Exercise requirements
A word-for-word restatement of every entry is what is needed here.

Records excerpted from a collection
= = = =

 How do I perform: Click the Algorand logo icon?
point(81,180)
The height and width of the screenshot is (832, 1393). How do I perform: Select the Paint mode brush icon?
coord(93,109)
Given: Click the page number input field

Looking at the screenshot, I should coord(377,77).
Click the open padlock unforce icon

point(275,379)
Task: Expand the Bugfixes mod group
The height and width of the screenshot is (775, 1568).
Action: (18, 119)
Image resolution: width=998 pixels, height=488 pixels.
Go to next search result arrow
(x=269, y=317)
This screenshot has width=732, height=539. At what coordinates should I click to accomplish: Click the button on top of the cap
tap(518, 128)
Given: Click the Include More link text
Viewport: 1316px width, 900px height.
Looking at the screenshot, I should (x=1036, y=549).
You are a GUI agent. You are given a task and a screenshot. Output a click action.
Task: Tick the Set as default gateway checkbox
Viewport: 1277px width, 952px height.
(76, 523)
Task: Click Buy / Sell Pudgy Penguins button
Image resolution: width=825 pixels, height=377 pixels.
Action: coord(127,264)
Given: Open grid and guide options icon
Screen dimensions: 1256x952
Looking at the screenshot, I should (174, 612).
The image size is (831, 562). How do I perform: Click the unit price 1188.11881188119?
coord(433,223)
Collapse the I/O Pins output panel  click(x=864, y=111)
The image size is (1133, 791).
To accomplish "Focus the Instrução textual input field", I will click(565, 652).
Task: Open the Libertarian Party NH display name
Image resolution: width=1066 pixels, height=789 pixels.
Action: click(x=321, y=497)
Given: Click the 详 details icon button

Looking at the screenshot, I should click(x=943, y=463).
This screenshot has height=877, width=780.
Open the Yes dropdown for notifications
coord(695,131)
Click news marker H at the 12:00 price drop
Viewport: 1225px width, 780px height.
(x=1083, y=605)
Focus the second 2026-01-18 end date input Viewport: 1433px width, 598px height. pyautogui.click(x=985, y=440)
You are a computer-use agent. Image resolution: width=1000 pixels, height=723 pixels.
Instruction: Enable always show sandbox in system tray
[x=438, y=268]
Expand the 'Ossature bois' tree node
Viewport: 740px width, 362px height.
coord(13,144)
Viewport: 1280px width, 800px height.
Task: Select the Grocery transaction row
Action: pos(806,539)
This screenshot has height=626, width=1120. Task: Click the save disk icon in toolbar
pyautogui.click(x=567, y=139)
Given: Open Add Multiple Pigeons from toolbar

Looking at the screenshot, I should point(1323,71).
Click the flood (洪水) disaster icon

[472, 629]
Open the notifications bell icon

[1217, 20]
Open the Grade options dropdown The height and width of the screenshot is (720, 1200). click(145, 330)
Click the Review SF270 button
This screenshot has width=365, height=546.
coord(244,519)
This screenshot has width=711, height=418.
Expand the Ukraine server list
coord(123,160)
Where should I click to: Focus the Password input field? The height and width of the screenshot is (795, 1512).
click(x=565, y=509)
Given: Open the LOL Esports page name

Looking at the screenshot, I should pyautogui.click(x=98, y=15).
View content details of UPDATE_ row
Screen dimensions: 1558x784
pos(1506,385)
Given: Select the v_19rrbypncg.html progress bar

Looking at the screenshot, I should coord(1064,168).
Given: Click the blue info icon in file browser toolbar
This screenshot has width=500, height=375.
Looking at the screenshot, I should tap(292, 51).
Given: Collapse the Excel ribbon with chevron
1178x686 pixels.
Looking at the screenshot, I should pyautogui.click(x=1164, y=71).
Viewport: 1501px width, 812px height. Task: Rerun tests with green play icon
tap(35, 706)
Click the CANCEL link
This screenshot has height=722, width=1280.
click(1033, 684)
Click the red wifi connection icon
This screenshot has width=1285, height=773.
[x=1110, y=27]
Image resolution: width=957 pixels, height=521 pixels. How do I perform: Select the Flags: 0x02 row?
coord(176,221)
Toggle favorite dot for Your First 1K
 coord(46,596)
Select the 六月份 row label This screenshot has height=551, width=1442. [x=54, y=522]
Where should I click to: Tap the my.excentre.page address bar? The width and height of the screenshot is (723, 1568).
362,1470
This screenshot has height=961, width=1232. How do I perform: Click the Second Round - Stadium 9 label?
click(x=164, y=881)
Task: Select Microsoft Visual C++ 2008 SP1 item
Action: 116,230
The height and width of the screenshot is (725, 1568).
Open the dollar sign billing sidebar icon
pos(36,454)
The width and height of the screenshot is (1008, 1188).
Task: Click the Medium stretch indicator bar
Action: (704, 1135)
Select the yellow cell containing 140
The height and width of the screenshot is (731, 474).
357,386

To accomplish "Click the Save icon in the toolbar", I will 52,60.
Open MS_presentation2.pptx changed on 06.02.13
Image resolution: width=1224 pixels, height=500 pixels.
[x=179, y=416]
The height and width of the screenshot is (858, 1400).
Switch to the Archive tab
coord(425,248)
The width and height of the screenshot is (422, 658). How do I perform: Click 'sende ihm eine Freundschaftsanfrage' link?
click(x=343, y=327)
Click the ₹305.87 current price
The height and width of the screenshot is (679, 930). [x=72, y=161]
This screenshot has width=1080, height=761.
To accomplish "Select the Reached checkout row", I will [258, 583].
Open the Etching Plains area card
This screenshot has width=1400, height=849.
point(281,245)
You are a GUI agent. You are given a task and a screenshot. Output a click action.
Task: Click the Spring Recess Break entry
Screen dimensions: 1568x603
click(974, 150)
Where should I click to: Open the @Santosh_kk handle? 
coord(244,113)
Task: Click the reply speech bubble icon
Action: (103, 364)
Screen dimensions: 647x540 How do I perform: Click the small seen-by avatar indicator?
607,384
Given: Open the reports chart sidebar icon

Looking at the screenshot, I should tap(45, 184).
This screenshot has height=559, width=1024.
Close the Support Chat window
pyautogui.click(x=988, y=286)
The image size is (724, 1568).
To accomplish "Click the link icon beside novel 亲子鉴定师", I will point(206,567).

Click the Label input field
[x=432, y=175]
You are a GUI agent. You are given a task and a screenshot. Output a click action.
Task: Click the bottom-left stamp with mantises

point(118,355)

= = = =

Task output
 How do I perform: Click the Algorand logo icon?
point(81,180)
The height and width of the screenshot is (832, 1393). How do I perform: Select the Paint mode brush icon?
coord(93,109)
Given: Click the page number input field

Looking at the screenshot, I should coord(377,77).
Click the open padlock unforce icon

point(275,379)
Task: Expand the Bugfixes mod group
The height and width of the screenshot is (775, 1568).
Action: (18, 119)
Image resolution: width=998 pixels, height=488 pixels.
Go to next search result arrow
(x=269, y=317)
This screenshot has width=732, height=539. At what coordinates should I click to accomplish: Click the button on top of the cap
tap(518, 128)
Given: Click the Include More link text
Viewport: 1316px width, 900px height.
Looking at the screenshot, I should (x=1036, y=549).
You are a GUI agent. You are given a task and a screenshot. Output a click action.
Task: Tick the Set as default gateway checkbox
Viewport: 1277px width, 952px height.
(76, 523)
Task: Click Buy / Sell Pudgy Penguins button
Image resolution: width=825 pixels, height=377 pixels.
Action: coord(127,264)
Given: Open grid and guide options icon
Screen dimensions: 1256x952
Looking at the screenshot, I should (174, 612).
The image size is (831, 562). How do I perform: Click the unit price 1188.11881188119?
coord(433,223)
Collapse the I/O Pins output panel  click(x=864, y=111)
The image size is (1133, 791).
To accomplish "Focus the Instrução textual input field", I will click(565, 652).
Task: Open the Libertarian Party NH display name
Image resolution: width=1066 pixels, height=789 pixels.
Action: click(x=321, y=497)
Given: Click the 详 details icon button

Looking at the screenshot, I should click(x=943, y=463).
This screenshot has height=877, width=780.
Open the Yes dropdown for notifications
coord(695,131)
Click news marker H at the 12:00 price drop
Viewport: 1225px width, 780px height.
(x=1083, y=605)
Focus the second 2026-01-18 end date input Viewport: 1433px width, 598px height. pyautogui.click(x=985, y=440)
You are a computer-use agent. Image resolution: width=1000 pixels, height=723 pixels.
Instruction: Enable always show sandbox in system tray
[x=438, y=268]
Expand the 'Ossature bois' tree node
Viewport: 740px width, 362px height.
coord(13,144)
Viewport: 1280px width, 800px height.
Task: Select the Grocery transaction row
Action: pos(806,539)
This screenshot has height=626, width=1120. Task: Click the save disk icon in toolbar
pyautogui.click(x=567, y=139)
Given: Open Add Multiple Pigeons from toolbar

Looking at the screenshot, I should point(1323,71).
Click the flood (洪水) disaster icon

[472, 629]
Open the notifications bell icon

[1217, 20]
Open the Grade options dropdown The height and width of the screenshot is (720, 1200). click(145, 330)
Click the Review SF270 button
This screenshot has width=365, height=546.
coord(244,519)
This screenshot has width=711, height=418.
Expand the Ukraine server list
coord(123,160)
Where should I click to: Focus the Password input field? The height and width of the screenshot is (795, 1512).
click(x=565, y=509)
Given: Open the LOL Esports page name

Looking at the screenshot, I should pyautogui.click(x=98, y=15).
View content details of UPDATE_ row
Screen dimensions: 1558x784
pos(1506,385)
Given: Select the v_19rrbypncg.html progress bar

Looking at the screenshot, I should coord(1064,168).
Given: Click the blue info icon in file browser toolbar
This screenshot has width=500, height=375.
Looking at the screenshot, I should tap(292, 51).
Given: Collapse the Excel ribbon with chevron
1178x686 pixels.
Looking at the screenshot, I should pyautogui.click(x=1164, y=71).
Viewport: 1501px width, 812px height. Task: Rerun tests with green play icon
tap(35, 706)
Click the CANCEL link
This screenshot has height=722, width=1280.
click(1033, 684)
Click the red wifi connection icon
This screenshot has width=1285, height=773.
[x=1110, y=27]
Image resolution: width=957 pixels, height=521 pixels. How do I perform: Select the Flags: 0x02 row?
coord(176,221)
Toggle favorite dot for Your First 1K
 coord(46,596)
Select the 六月份 row label This screenshot has height=551, width=1442. [x=54, y=522]
Where should I click to: Tap the my.excentre.page address bar? The width and height of the screenshot is (723, 1568).
362,1470
This screenshot has height=961, width=1232. How do I perform: Click the Second Round - Stadium 9 label?
click(x=164, y=881)
Task: Select Microsoft Visual C++ 2008 SP1 item
Action: 116,230
The height and width of the screenshot is (725, 1568).
Open the dollar sign billing sidebar icon
pos(36,454)
The width and height of the screenshot is (1008, 1188).
Task: Click the Medium stretch indicator bar
Action: (704, 1135)
Select the yellow cell containing 140
The height and width of the screenshot is (731, 474).
357,386

To accomplish "Click the Save icon in the toolbar", I will 52,60.
Open MS_presentation2.pptx changed on 06.02.13
Image resolution: width=1224 pixels, height=500 pixels.
[x=179, y=416]
The height and width of the screenshot is (858, 1400).
Switch to the Archive tab
coord(425,248)
The width and height of the screenshot is (422, 658). How do I perform: Click 'sende ihm eine Freundschaftsanfrage' link?
click(x=343, y=327)
Click the ₹305.87 current price
The height and width of the screenshot is (679, 930). [x=72, y=161]
This screenshot has width=1080, height=761.
To accomplish "Select the Reached checkout row", I will [258, 583].
Open the Etching Plains area card
This screenshot has width=1400, height=849.
point(281,245)
You are a GUI agent. You are given a task and a screenshot. Output a click action.
Task: Click the Spring Recess Break entry
Screen dimensions: 1568x603
click(974, 150)
Where should I click to: Open the @Santosh_kk handle? 
coord(244,113)
Task: Click the reply speech bubble icon
Action: (103, 364)
Screen dimensions: 647x540 How do I perform: Click the small seen-by avatar indicator?
607,384
Given: Open the reports chart sidebar icon

Looking at the screenshot, I should tap(45, 184).
This screenshot has height=559, width=1024.
Close the Support Chat window
pyautogui.click(x=988, y=286)
The image size is (724, 1568).
To accomplish "Click the link icon beside novel 亲子鉴定师", I will point(206,567).

Click the Label input field
[x=432, y=175]
You are a GUI agent. You are given a task and a screenshot. Output a click action.
Task: Click the bottom-left stamp with mantises

point(118,355)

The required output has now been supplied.